Deze aanbevelingen vormen feitelijk de belangrijkste uitgangspunten voor het nieuwe subsidiebeleid.

2.1 Instrumenten subsidiebeleid

Uiteindelijk bestaat het nieuwe subsidiebeleid uit twee instrumenten. Dit biedt mogelijkheden om het nieuwe subsidiebeleid op basis van ‘Naar eigen vermogen’ uit te voeren:

 

  • -

    De Algemene subsidieverordening gemeente Brummenen de toelichting daarop. Deze verordening vervangt de Algemene subsidieverordening 2004 van de gemeente Brummen. De nieuwe verordening geeft op hoofdlijnen de juridische ‘spelregels’ voor subsidieverlening en –vaststelling aan. De subsidieontvanger kan kennisnemen van de regels waaraan men zich te houden heeft bij subsidiëring.

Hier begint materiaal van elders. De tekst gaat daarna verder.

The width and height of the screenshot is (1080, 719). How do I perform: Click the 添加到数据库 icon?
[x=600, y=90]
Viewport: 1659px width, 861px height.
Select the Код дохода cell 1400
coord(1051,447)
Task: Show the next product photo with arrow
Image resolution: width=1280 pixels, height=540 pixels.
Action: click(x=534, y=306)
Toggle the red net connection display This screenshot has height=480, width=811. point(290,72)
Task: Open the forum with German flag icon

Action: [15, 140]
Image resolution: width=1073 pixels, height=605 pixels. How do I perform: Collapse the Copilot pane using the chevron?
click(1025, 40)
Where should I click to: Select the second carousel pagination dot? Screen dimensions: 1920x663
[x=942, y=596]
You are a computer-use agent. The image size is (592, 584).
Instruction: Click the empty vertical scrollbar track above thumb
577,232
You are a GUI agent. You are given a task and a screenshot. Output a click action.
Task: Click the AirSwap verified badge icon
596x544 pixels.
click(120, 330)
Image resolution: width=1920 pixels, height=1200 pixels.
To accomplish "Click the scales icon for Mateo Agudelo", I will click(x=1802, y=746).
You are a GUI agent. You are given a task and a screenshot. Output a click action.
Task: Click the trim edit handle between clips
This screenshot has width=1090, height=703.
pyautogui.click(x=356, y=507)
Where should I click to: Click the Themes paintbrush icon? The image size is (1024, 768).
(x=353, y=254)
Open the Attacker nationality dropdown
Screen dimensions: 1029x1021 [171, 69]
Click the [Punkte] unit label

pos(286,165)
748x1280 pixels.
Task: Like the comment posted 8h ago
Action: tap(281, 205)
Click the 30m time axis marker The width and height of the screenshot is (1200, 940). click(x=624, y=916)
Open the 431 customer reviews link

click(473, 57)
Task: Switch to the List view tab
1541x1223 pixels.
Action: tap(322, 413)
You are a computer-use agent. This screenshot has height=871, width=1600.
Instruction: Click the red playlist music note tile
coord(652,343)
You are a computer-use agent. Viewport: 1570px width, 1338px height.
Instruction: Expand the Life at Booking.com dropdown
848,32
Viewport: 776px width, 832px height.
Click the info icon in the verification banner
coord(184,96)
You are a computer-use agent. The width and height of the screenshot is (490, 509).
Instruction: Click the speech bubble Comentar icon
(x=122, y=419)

De verordening is tevens afgestemd op datgene wat is bepaald op grond van de 4de tranche van de Algemene wet bestuursrecht.

 

De Algemene wet bestuursrecht regelt onder andere de subsidieverhouding tussen de overheid als publiekrechtelijk orgaan en de burger. In titel 4.2. van de Algemene wet bestuursrecht worden nadere regels gegeven voor de manier waarop gemeenten hun subsidiebeleid vorm dienen te geven.

De Algemene wet bestuursrecht gaat in op de subsidieverhouding. Op deze subsidieverhouding zijn van toepassing de beginselen van behoorlijk bestuur, de bezwaar- en beroepsmogelijkheden en de regels voor het doen van aanvragen en het beslissen hierop. De hoofdregel van de subsidietitel van de Algemene wet bestuursrecht luidt dat een wettelijke grondslag vereist is voor het verstrekken van subsidie. De wetgever beoogt hiermee de rechtszekerheid van de subsidieaanvrager en –ontvanger alsmede de doelmatigheid van de overheidsuitgaven te verbeteren.

 

De wettelijke grondslag voor gemeentelijke subsidies wordt gevormd door een subsidieverordening. Het gemeentelijk subsidiebeleid bepaalt vervolgens de beleidsterreinen en - activiteiten die voor subsidie in aanmerking kunnen komen. Dit wordt vastgelegd in nadere regels.

 

  • -

    De nadere regels. Dit zijn de inhoudelijke regels die de gemeente gaat gebruiken bij het verstrekken van subsidies aan de instellingen. In de nadere regels worden de beleidsinhoudelijke criteria per afzonderlijk beleidsterrein vastgelegd. Het systeem geeft de mogelijkheid om flexibel in te spelen op de individuele omstandigheden van de subsidieontvanger.

 

De nadere regels zijn een collegebevoegdheid. Dit betekent dat de raad kaderstellend is doormiddel van de Algemene subsidieverordening en dat het college zich middels de nadere regels bezig houdt met de uitvoering.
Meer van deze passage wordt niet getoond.